EXERCISE OBJECTIVE >>
Render the items from the line containing "The image size is (517, 391)." through the line containing "Looking at the screenshot, I should click(x=105, y=22)." as a Markdown table with the columns No. and Line, giving each line its row number and skipping blank lines.

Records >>
----
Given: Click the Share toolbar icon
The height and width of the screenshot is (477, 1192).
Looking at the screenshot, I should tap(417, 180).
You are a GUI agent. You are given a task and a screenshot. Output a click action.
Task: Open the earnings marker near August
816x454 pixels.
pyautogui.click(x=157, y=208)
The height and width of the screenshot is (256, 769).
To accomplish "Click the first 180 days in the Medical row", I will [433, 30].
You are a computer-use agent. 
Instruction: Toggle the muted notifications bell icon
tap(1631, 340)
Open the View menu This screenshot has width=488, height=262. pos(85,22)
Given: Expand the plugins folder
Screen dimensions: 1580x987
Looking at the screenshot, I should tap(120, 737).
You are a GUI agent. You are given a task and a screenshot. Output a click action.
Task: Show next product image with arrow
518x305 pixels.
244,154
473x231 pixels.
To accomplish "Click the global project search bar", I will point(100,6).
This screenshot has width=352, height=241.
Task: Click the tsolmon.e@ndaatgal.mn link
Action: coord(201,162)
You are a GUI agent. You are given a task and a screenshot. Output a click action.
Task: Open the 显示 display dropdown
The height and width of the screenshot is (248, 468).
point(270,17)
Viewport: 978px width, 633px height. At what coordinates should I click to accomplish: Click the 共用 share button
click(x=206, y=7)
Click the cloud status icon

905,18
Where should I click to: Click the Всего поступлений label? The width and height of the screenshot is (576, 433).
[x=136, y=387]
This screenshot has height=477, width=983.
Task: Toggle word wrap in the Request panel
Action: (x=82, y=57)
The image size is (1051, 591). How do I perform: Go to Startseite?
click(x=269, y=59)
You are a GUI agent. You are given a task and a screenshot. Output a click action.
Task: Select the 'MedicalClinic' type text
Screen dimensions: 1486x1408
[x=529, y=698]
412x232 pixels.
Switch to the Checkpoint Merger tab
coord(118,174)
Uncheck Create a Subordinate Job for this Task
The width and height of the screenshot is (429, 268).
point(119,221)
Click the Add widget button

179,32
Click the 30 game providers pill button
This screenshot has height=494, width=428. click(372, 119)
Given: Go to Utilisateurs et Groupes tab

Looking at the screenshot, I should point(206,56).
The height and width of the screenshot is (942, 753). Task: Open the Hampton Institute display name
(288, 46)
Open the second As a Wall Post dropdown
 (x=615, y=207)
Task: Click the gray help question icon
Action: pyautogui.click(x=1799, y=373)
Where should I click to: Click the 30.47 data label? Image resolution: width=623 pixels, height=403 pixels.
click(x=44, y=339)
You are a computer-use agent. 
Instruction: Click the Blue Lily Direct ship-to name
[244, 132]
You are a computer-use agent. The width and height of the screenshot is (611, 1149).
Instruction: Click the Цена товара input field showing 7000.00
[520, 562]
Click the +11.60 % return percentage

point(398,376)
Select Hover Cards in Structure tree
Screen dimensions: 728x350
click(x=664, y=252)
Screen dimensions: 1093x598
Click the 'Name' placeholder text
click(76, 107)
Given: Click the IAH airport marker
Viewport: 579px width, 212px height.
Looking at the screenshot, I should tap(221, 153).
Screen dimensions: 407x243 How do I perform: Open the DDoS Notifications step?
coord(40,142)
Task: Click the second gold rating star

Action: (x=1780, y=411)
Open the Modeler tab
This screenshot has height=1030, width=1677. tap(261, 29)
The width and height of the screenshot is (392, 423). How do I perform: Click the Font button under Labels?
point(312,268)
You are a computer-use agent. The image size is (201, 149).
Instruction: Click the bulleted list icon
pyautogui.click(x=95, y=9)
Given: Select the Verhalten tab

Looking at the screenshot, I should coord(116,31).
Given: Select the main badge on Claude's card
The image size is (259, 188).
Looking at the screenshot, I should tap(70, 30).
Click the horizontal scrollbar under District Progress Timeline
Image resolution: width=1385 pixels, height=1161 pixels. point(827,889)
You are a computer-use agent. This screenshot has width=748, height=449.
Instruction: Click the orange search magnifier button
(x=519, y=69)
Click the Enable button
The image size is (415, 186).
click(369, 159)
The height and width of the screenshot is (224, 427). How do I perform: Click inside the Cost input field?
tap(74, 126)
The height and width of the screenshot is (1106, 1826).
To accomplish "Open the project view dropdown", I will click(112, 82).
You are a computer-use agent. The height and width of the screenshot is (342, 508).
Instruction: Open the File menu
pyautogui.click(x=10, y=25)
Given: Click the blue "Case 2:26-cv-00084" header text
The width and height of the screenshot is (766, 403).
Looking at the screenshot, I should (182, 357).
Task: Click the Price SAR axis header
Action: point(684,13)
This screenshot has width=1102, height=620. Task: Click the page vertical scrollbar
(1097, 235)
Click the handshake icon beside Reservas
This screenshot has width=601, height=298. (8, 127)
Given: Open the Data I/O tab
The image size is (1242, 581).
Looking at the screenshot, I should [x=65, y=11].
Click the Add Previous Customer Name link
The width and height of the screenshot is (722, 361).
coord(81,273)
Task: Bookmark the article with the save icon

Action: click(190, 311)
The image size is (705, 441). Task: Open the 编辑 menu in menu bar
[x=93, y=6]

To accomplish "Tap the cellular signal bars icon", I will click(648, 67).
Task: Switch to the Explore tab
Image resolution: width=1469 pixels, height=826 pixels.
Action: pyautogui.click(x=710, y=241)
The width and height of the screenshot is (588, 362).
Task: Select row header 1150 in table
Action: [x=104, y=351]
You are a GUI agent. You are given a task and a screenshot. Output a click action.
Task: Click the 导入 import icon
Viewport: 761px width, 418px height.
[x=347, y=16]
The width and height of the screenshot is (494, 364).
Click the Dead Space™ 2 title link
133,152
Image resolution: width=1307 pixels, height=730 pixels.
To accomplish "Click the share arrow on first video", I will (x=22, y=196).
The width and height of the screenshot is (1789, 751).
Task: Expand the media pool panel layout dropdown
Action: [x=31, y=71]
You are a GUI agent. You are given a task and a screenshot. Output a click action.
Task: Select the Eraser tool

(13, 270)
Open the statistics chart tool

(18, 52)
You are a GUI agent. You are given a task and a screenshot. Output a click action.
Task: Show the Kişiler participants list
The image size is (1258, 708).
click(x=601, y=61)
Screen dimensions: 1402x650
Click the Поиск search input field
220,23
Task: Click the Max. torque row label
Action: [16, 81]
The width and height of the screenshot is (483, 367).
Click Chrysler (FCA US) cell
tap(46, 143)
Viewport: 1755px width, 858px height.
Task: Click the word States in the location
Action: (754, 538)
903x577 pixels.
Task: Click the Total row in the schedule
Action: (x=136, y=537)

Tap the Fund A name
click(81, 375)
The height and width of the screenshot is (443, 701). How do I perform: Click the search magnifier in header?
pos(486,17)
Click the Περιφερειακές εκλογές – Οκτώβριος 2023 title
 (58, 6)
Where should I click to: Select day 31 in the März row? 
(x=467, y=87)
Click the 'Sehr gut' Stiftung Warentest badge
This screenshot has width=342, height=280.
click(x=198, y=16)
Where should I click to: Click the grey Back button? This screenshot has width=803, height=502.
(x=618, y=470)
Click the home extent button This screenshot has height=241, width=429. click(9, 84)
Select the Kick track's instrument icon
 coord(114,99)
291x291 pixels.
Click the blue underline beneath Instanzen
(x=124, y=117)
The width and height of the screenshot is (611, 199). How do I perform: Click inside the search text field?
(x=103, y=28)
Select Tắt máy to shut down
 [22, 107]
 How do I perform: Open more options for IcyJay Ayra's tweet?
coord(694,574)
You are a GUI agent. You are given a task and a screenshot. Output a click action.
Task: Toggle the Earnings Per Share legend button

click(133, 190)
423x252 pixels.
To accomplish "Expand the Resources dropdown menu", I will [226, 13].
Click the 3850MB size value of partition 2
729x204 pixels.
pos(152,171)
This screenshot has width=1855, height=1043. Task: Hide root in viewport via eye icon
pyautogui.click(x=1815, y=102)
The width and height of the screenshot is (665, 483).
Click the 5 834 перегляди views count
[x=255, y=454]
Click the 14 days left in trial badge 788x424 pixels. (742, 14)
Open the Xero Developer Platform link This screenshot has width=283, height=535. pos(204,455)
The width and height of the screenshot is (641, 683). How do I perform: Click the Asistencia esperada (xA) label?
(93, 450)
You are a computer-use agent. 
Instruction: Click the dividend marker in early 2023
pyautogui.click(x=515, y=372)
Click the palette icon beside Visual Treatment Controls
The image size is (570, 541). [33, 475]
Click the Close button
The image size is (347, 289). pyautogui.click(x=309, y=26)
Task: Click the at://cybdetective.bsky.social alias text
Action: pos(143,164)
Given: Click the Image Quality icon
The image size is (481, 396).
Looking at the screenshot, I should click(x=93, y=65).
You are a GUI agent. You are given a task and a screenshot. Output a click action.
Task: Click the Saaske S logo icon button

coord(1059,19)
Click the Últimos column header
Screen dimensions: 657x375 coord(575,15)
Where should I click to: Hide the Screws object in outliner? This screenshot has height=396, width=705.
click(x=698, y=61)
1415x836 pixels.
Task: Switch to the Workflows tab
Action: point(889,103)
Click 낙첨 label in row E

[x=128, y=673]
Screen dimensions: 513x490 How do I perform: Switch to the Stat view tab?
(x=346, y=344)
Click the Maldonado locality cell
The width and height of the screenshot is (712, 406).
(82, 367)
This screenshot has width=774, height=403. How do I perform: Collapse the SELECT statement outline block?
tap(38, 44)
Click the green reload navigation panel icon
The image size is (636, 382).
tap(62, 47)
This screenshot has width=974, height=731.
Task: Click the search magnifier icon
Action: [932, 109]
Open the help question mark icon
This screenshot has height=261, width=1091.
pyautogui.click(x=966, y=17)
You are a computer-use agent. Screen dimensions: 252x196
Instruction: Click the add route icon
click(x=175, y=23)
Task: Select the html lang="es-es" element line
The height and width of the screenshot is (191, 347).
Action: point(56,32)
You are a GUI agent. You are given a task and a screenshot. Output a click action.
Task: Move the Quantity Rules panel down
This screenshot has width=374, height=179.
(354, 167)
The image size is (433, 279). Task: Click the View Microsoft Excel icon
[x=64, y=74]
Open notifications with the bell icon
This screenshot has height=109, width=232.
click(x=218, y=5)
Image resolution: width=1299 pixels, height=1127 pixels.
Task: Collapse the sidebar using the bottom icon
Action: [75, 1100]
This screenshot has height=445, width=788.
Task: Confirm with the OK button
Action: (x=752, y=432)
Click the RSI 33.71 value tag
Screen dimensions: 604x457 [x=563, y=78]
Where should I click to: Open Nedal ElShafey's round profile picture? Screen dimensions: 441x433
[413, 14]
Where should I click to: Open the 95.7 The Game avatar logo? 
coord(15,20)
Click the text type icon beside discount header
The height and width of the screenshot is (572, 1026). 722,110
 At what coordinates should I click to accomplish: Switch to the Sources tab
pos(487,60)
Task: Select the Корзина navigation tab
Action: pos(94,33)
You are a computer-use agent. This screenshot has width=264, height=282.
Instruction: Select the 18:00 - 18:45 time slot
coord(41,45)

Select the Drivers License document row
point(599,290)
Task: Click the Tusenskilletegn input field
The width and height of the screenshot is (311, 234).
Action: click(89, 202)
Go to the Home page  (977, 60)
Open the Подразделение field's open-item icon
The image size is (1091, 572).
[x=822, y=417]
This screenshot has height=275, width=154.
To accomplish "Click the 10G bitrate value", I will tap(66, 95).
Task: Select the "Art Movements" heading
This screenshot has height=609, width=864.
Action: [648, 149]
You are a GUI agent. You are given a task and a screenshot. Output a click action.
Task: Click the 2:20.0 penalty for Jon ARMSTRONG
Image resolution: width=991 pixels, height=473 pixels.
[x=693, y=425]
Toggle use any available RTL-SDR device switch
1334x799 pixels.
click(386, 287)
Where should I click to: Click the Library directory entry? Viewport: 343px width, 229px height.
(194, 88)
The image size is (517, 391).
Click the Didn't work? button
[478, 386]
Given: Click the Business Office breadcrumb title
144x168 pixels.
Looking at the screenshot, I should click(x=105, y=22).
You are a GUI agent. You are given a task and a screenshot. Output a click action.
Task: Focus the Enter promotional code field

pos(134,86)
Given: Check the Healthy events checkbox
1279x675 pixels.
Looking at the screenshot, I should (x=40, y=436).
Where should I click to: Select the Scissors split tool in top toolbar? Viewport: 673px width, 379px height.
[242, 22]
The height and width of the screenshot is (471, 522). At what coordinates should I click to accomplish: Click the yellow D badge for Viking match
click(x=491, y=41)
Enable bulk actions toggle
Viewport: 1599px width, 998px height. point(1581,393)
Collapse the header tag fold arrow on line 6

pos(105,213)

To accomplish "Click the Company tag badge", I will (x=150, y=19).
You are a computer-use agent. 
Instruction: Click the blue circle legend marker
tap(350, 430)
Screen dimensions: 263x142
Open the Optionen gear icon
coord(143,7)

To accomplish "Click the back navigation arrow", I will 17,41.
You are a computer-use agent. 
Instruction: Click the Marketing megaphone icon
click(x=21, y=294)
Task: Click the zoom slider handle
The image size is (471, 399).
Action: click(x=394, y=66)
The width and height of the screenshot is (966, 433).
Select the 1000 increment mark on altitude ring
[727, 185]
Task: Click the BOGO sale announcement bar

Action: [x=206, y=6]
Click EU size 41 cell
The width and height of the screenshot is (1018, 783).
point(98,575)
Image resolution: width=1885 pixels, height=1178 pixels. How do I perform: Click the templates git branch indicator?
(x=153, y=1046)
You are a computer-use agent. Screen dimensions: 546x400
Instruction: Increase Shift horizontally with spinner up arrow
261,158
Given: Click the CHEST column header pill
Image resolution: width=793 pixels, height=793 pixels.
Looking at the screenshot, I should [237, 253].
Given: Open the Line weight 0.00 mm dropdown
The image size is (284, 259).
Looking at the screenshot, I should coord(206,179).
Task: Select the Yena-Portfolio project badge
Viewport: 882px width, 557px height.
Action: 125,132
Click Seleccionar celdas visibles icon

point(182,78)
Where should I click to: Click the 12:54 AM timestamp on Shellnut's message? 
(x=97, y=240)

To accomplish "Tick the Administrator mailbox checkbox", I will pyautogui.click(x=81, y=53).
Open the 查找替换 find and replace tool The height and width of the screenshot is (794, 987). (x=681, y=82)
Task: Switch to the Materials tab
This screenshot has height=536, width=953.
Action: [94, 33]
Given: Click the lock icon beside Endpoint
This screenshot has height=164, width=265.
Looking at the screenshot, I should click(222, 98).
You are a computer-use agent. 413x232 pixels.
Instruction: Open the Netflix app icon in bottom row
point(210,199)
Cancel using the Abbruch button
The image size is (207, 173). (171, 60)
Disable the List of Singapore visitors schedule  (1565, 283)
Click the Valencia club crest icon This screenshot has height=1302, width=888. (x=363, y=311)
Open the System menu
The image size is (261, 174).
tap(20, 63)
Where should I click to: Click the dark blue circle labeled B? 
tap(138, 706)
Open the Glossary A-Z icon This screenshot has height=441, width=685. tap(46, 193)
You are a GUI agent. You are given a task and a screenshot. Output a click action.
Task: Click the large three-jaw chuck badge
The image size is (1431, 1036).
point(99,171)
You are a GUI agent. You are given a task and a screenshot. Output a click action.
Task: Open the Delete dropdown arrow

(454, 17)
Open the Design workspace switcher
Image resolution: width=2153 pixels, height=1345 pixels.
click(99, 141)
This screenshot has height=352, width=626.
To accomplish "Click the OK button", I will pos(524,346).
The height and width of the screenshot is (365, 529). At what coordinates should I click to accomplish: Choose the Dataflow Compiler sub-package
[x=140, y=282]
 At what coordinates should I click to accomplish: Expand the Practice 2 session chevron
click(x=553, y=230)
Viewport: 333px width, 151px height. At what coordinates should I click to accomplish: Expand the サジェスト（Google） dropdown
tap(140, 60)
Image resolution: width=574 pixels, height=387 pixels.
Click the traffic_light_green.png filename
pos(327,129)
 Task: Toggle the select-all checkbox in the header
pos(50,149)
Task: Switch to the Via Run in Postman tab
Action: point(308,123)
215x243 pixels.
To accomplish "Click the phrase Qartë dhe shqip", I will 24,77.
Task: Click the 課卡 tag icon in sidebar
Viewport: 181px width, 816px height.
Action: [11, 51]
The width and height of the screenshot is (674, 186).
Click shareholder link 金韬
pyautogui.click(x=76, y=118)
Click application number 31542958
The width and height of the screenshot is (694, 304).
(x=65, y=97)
----
RESULT OF THIS TASK >>
| No. | Line |
|---|---|
| 1 | The image size is (517, 391). |
| 2 | Click the Didn't work? button |
| 3 | [478, 386] |
| 4 | Given: Click the Business Office breadcrumb title |
| 5 | 144x168 pixels. |
| 6 | Looking at the screenshot, I should click(x=105, y=22). |